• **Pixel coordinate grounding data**
◆ ◆ ◆

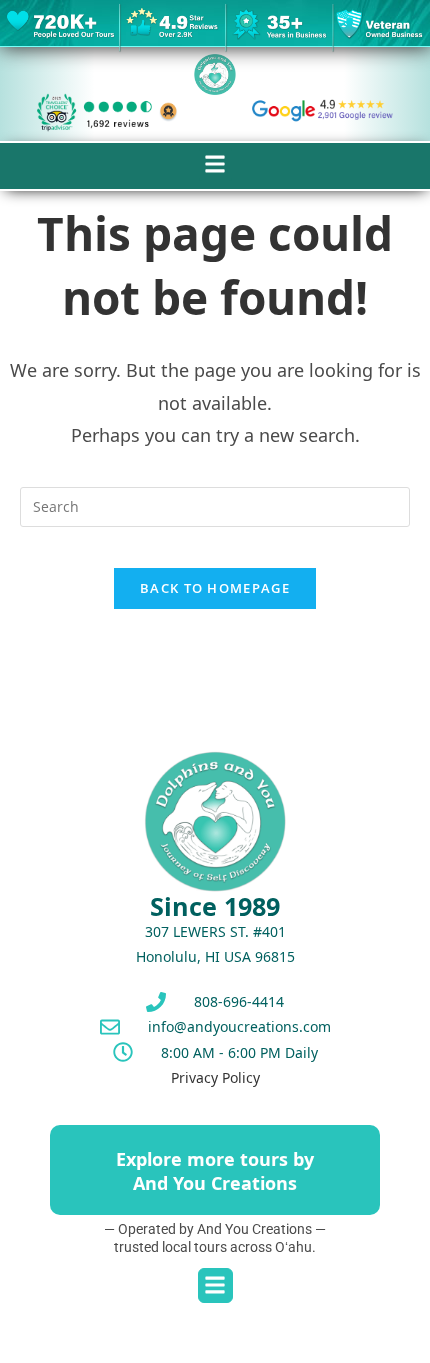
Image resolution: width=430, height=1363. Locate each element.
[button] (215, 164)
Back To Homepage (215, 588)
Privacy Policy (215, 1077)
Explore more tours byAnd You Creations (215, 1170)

◆ ◆ ◆

• **What you are asked to do**
Your task is to set down each line above verbatim while excluding the pictures.

• **Solution for this problem**
Image resolution: width=430, height=1363. Locate each element.
[button] (215, 164)
Back To Homepage (215, 588)
Privacy Policy (215, 1077)
Explore more tours byAnd You Creations (215, 1170)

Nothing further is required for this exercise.